How Do You Perform Market Basket Analysis In Python?

Summary:  Market Basket Analysis in Python helps retailers analyse customer purchase patterns using data mining techniques. The Apriori algorithm identifies frequent item sets, generating valuable insights for business optimisation.

Introduction

We live in a data-driven world, and data analytics is critical in analysing consumer behaviour and optimising business strategies. Companies are reaping the benefits by assessing consumers’ interest in particular products. Tools like Market Basket Analysis in Python are pivotal in this.

Unfolding the insights and understanding the factors that motivate the customer to purchase becomes easier. It eventually helps improve cross-selling, product placement, and targeted marketing campaigns.

Market Basket Analysis in Python is a data mining technique that helps retailers increase sales by unravelling the details of customer purchasing patterns.

Market Basket Analysis involves working on large data sets. It includes the buying history, revealing product groupings and products purchased together. Hence, this tool becomes quite significant for retailers. This article will explore how to perform Market Basket Analysis in Python. 

What is Market Basket Analysis in Python? 

Market Basket Analysis, also known as Association Analysis or Affinity Analysis, is a data mining technique that unfurls product relationships based on the consumer’s purchase pattern. 

Python provides various libraries and tools to perform Market Basket Analysis efficiently. 

One such commonly used library is the mlxtend library. It offers a range of functionalities for performing association rule mining, including the Apriori algorithm (discussed later), a popular algorithm for Market Basket Analysis. 

By analysing customer transaction data, MBA or Market Basket Analysis allows businesses to uncover patterns, associations, and dependencies that are not immediately apparent. 

This knowledge can be leveraged to optimise business strategies, improve customer experience, and drive revenue growth.
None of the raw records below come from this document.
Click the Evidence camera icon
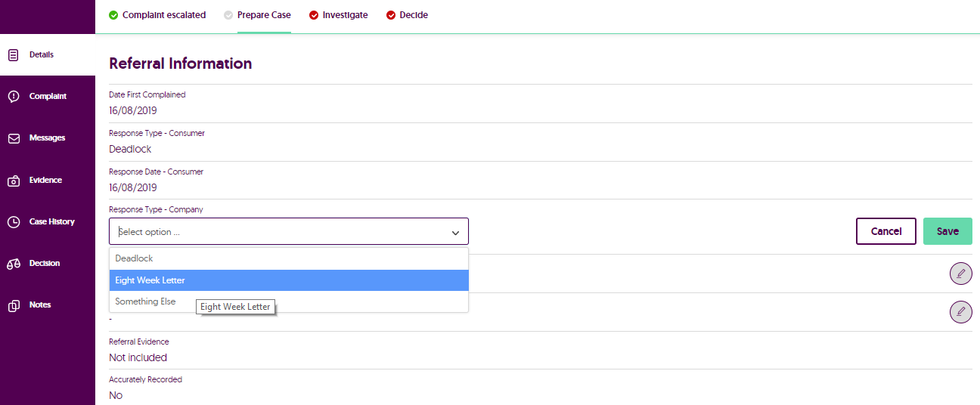 coord(14,181)
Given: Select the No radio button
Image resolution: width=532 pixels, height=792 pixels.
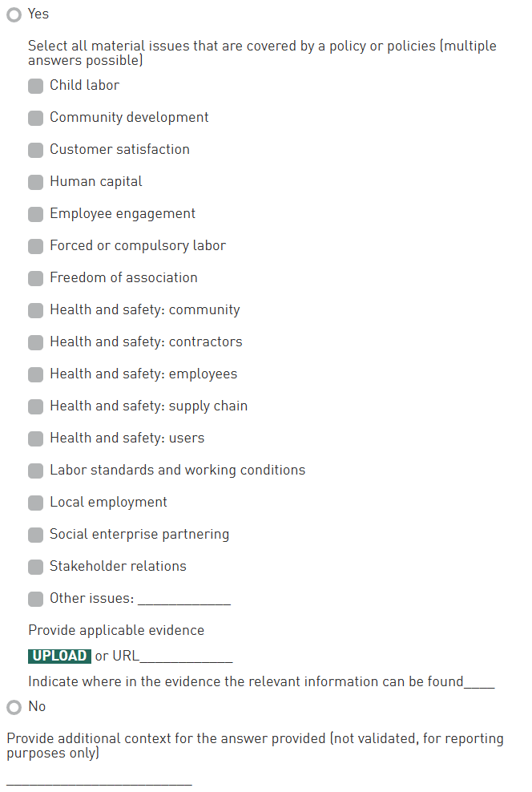Looking at the screenshot, I should 14,708.
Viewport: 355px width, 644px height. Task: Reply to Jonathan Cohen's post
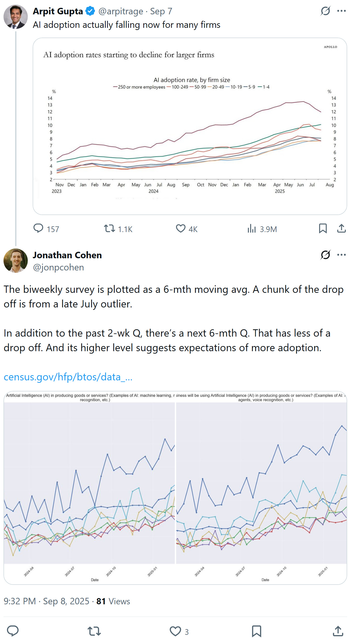coord(13,631)
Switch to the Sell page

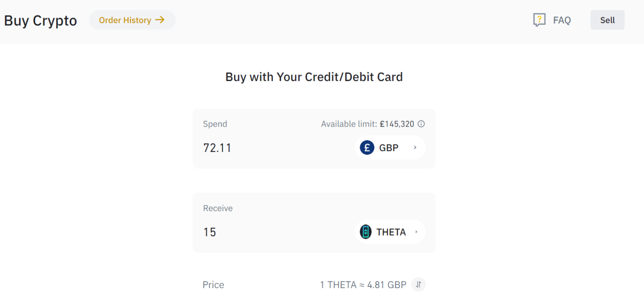click(x=607, y=20)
The next segment of this blog discusses some of the critical aspects of Market Basket Analysis and provides examples. 

How do you do Market Basket Analysis in Python?

As we have mentioned, several Python libraries are used for MBA. Apriori Algorithm is one of the most commonly used Python libraries for association data mining. 

What is Association Rule Mining?

Apriori Algorithm is used for association rule mining, which unfolds the pattern of items purchased together and concurrence in the same. For example, one can find a correlation and association between different items that customers purchase and the recurring pattern. 

Let’s say Raghav buys a bottle of cold drinks and adds chips and wafers to his basket. The store manager analyses that many other customers, like Raghav, purchase cold drinks, chips, and wafers. So, the manager starts placing these products together, eventually boosting sales. 

This process of analysing the association between different purchased products is called association rule mining. The Apriori algorithm, one of the most popular and efficient algorithms, implements association rule mining. 

How Does the Apriori Algorithm Work? 

The Apriori algorithm is popular in Market Basket Analysis and association rule mining. Its primary purpose is to identify frequent itemsets within a transactional dataset. Here’s an explanation of how the Apriori algorithm works: 

  • Support: The algorithm begins by scanning the dataset to calculate each item’s support. Support refers to an item’s frequency in the dataset and is expressed as a percentage or decimal value. 
  • Generating Candidate Itemsets: The algorithm generates candidate item sets based on the support values. Initially, it creates a list of frequent 1-item sets, individual items that meet the minimum support threshold. These frequent 1-itemsets are considered as the seeds for generating larger itemsets. 
  • Joining Step: In this step, the algorithm joins the frequent (k-1)-itemsets to generate candidate k-itemsets. It combines itemsets that share the first (k-2) items. For example, if we have frequent 2-itemsets {A, B} and {A, C}, the algorithm joins them to create a candidate 3-itemset {A, B, C}. 
  • Pruning Step: The pruning step eliminates candidate itemsets that contain infrequent subsets. If any (k-1)-subset of a candidate k-itemset is infrequent, the candidate k-itemset is pruned since it cannot be a frequent itemset. 
  • Scanning the Dataset: After generating candidate item sets, the algorithm scans the dataset again to calculate each item set’s support.
  • Repeat: Steps 3 to 5 are repeated iteratively until no more frequent itemsets can be generated. The algorithm continues until it reaches this stage. 
  • Association Rule Generation: Once all frequent item sets are discovered, association rules are generated. These rules consist of an antecedent (left-hand side) and a consequent (right-hand side). The antecedent represents the items that imply the presence of the resultant in a transaction. 
  • Rule Evaluation: Finally, the generated association rules are evaluated based on metrics such as support, confidence, and lift. Support measures the frequency of the rule, confidence indicates the likelihood of the consequent item being purchased given the antecedent, and lift measures the strength of the association between the antecedent and the resultant. 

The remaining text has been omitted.